Housing minister Grant Shapps is focused on boosting the small self-build sector. These images from a much-heralded Dutch self-build scheme make it clear it won’t be plain sailing, argues David Birkbeck
The politicians behind the self-build zone in the Dutch town of Almere [which the self-build trade delegation led by housing minister Grant Shapps visited on Monday] have tried hard to derisk the process for self-builders.
The local authority sets aside neighbourhoods for self-build with a fixed price per square metre. But it also enables each project by helping finance land purchase. Self-builders earning less than €36,500 pa pay 40% of budget costs later, often when they sell their home. Those earning more still get 19% of budget costs deferred.
These self-builders receive a ‘passport’ to build on a plot, so the council provides the land and infrastructure, roughly equal to 40% (or 19%) of the development budget. They don’t pay anything for this until after three years have passed and this can be extended to six, 10 or 15 years if the self-builder can’t repay. Many pay for the plot only when they sell up.
This is what we need more of. The Communities Department has launched a ‘build now, pay later’ model for developers with deferred payment for sites. But self-builders struggle far more with carrying the land cost. Plots in most of England cost more than the £100k construction budget suggested as a yardstick for a modest family home. The only way a self-builder can bid is to have £100,000 plus in cash, which is why so few are built.
A visit to Almere documents just how risky self-build is
I want to see more self-build. But it only will happen if the role of government is beefed up. The £30m HCA fund launched yesterday, would, at £100k a plot, enable just 300 homes to defer land costs. In comparison a volume builder has dozens of companies each building twice that in each local market so £30m won’t make that much difference to self-build’s market share. And its not clear how it’ll work. Hopefully the HCA will bring large seviced sites forward with land costs closer to £50k a plot but even that would enable a volume of build not dissimilar to Almere with its 200,000 population.

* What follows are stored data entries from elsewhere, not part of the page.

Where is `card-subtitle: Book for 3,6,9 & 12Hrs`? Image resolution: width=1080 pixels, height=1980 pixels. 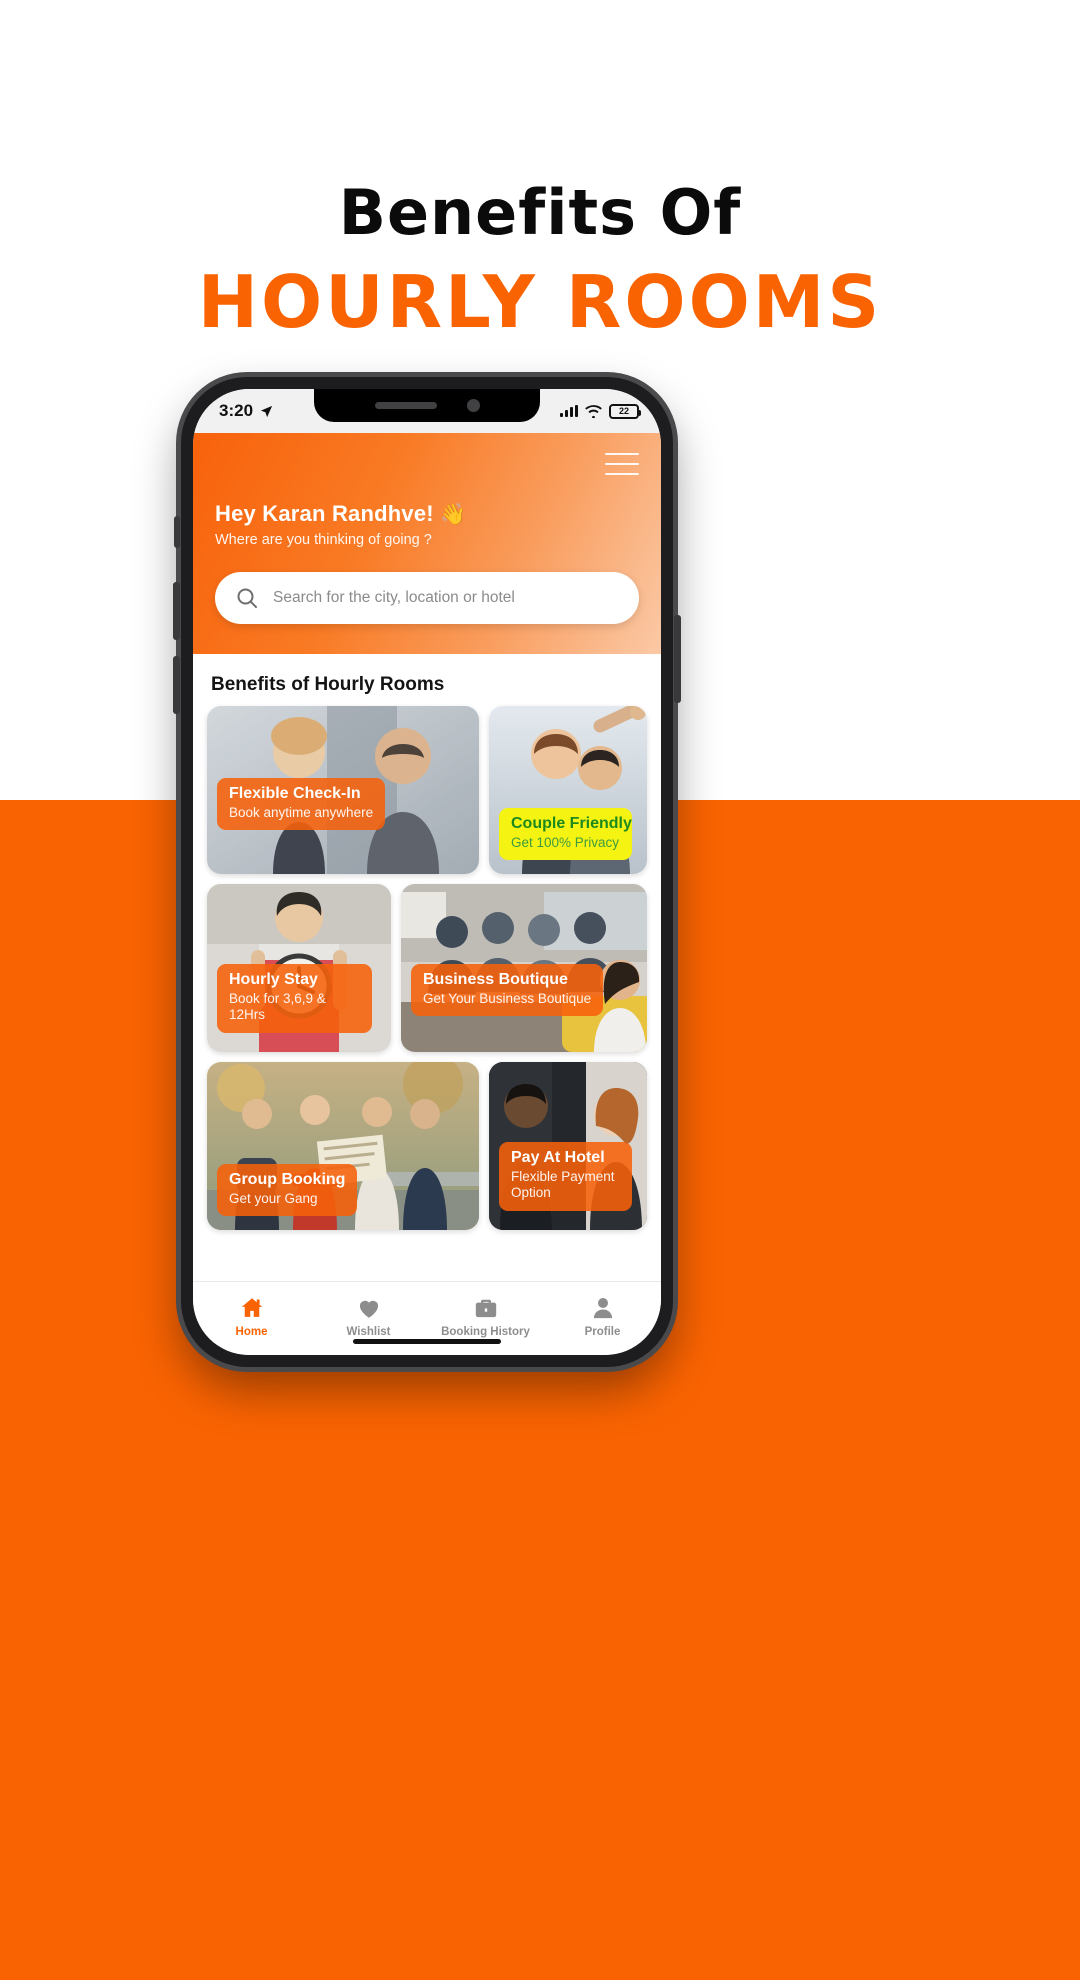
card-subtitle: Book for 3,6,9 & 12Hrs is located at coordinates (278, 1006).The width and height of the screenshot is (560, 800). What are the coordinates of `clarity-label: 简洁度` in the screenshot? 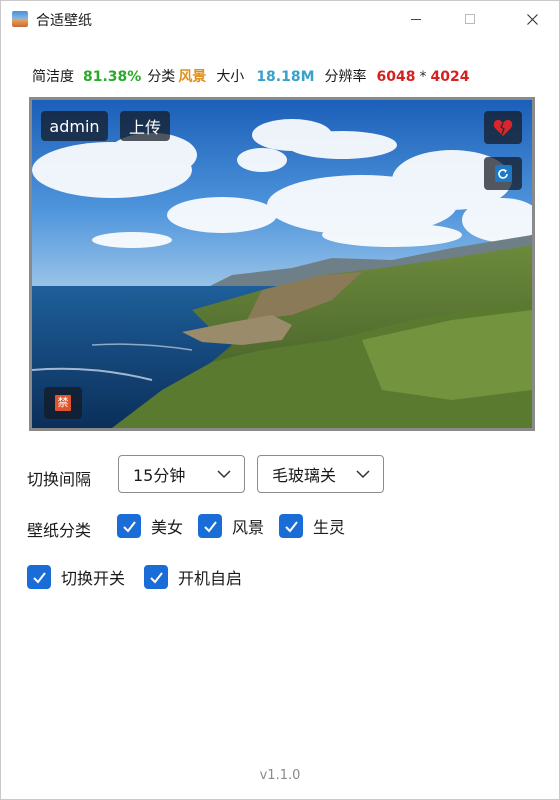 It's located at (53, 77).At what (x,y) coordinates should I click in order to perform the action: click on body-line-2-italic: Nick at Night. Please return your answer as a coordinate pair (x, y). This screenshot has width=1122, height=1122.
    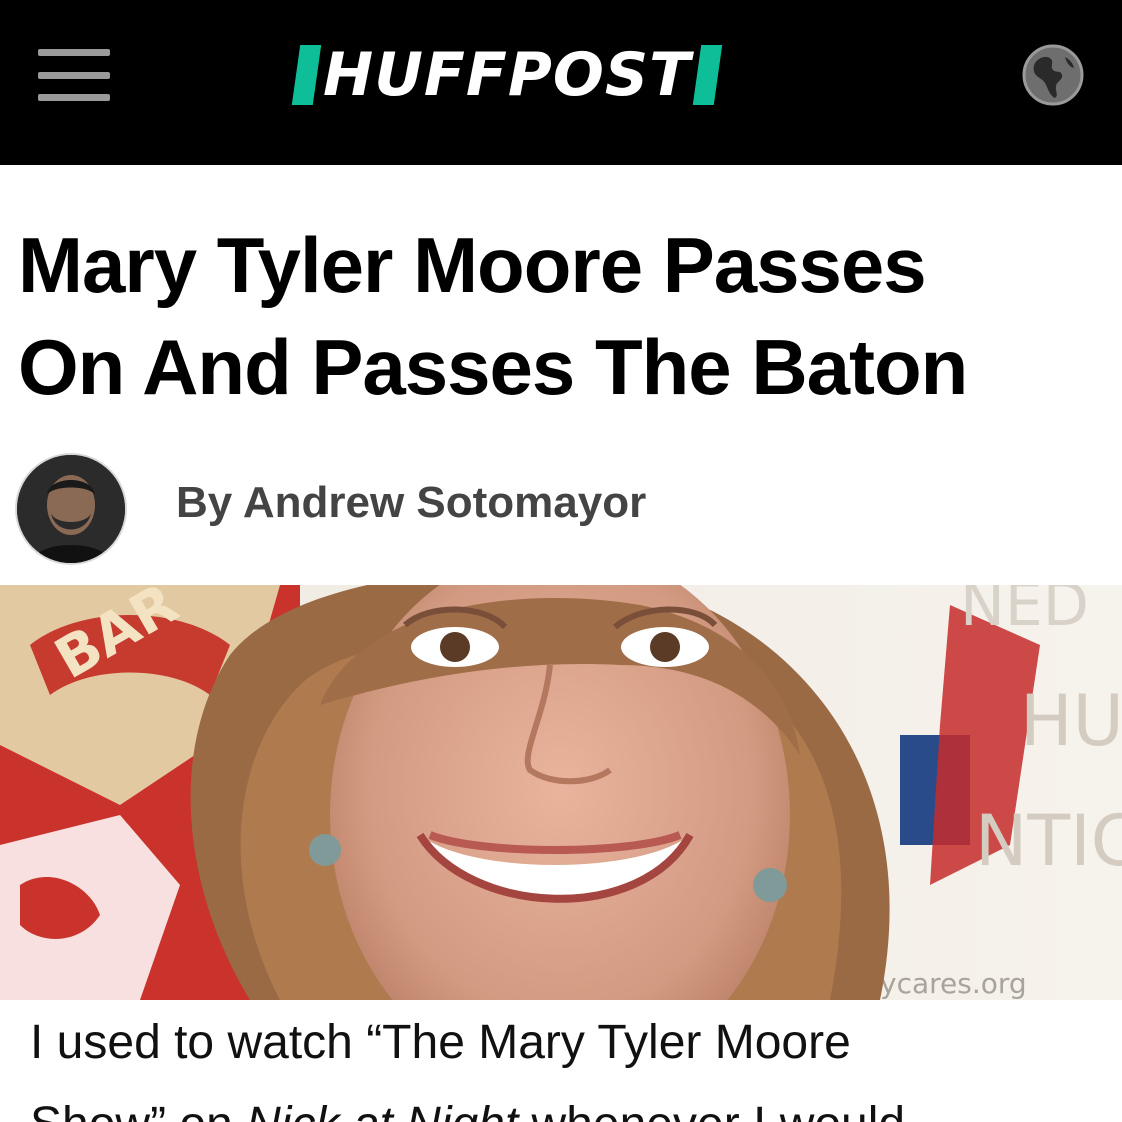
    Looking at the image, I should click on (382, 1110).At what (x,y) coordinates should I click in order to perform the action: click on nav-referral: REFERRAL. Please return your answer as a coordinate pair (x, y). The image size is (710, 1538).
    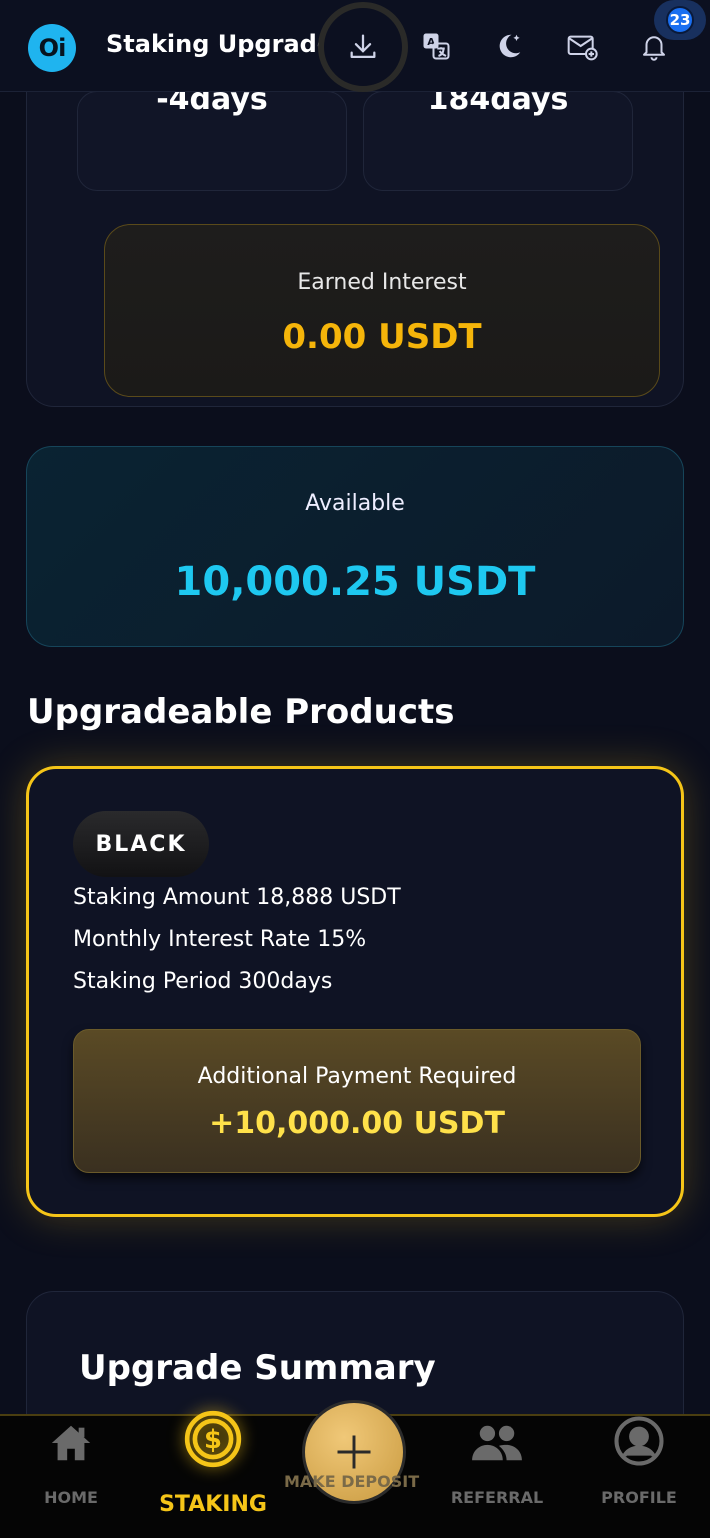
    Looking at the image, I should click on (497, 1477).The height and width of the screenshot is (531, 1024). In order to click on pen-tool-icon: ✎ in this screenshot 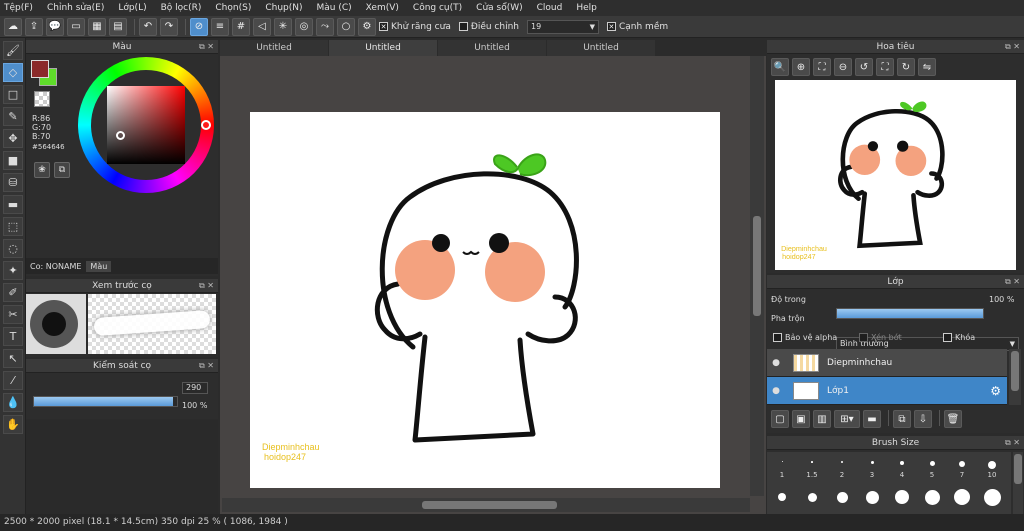, I will do `click(13, 116)`.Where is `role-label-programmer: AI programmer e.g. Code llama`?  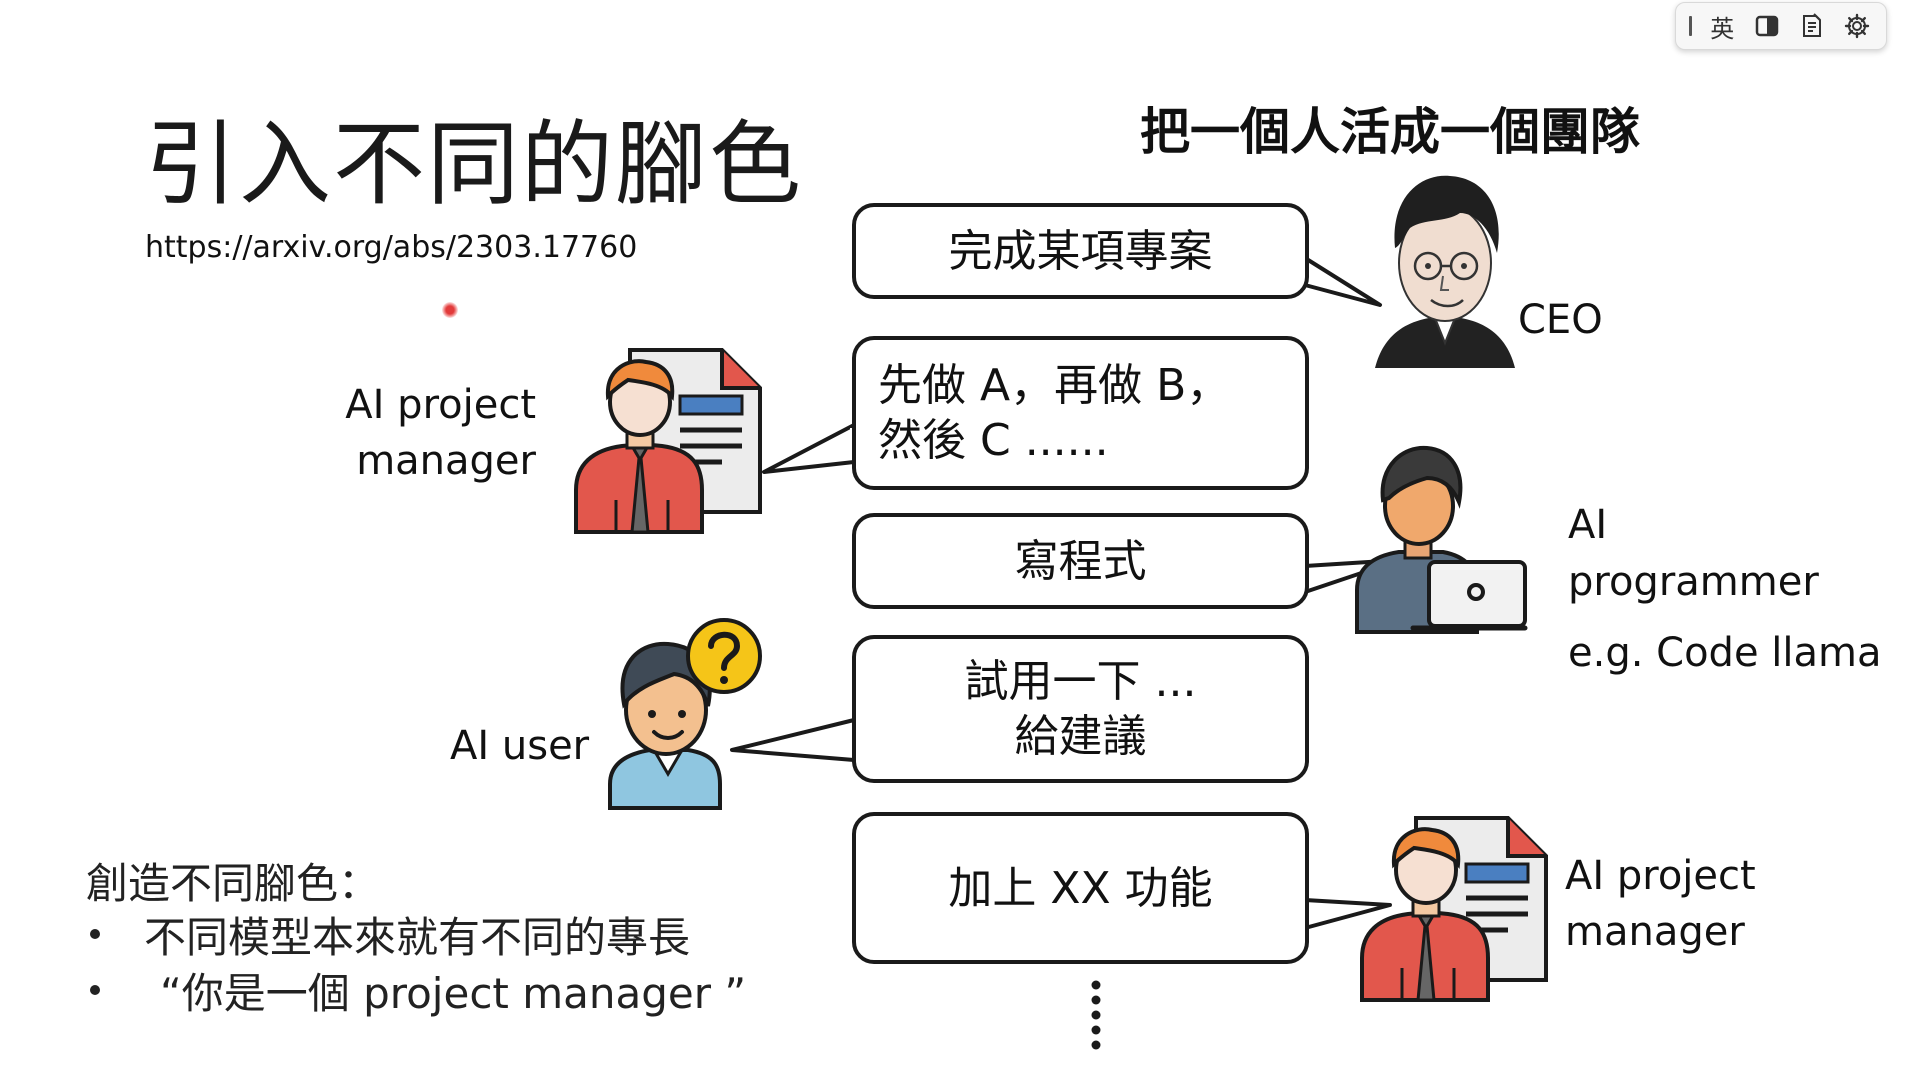
role-label-programmer: AI programmer e.g. Code llama is located at coordinates (1724, 589).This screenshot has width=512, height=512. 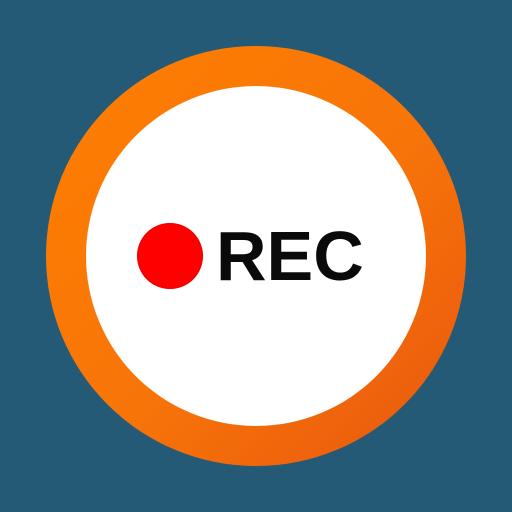 What do you see at coordinates (290, 256) in the screenshot?
I see `rec-label: REC` at bounding box center [290, 256].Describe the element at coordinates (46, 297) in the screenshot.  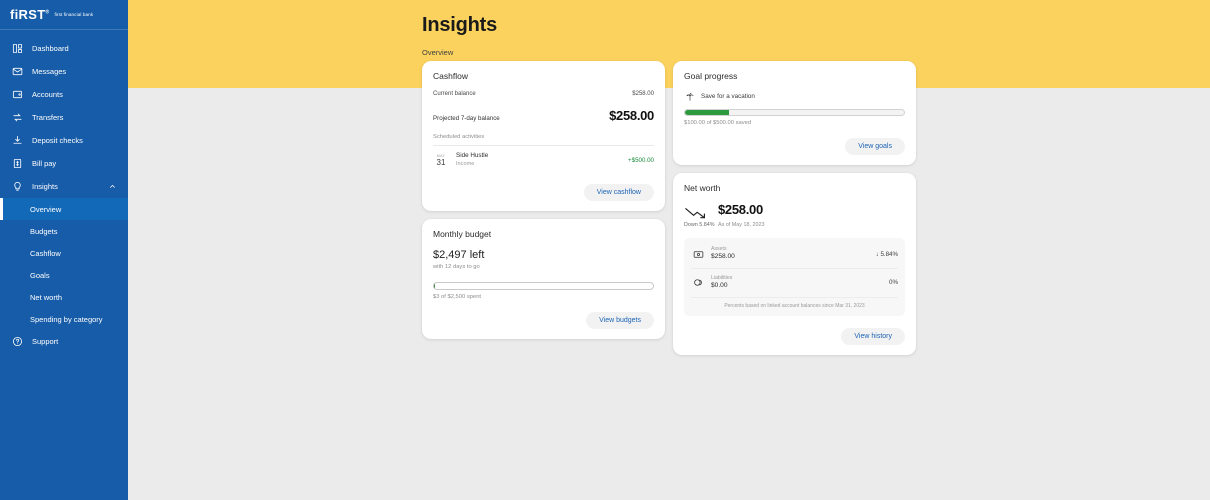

A visit to Almere also documents just how risky self-build is. My recent snaps show terraces punctured with failed projects, houses boarded up and others where families occupy the ground floor only of half completed homes. This is happening even where a local authority makes land freely available, financing land purchase easy and planning permission a formality. Despite all that help, many dutch self-builders are still overwhelmed. Let the self-builder beware!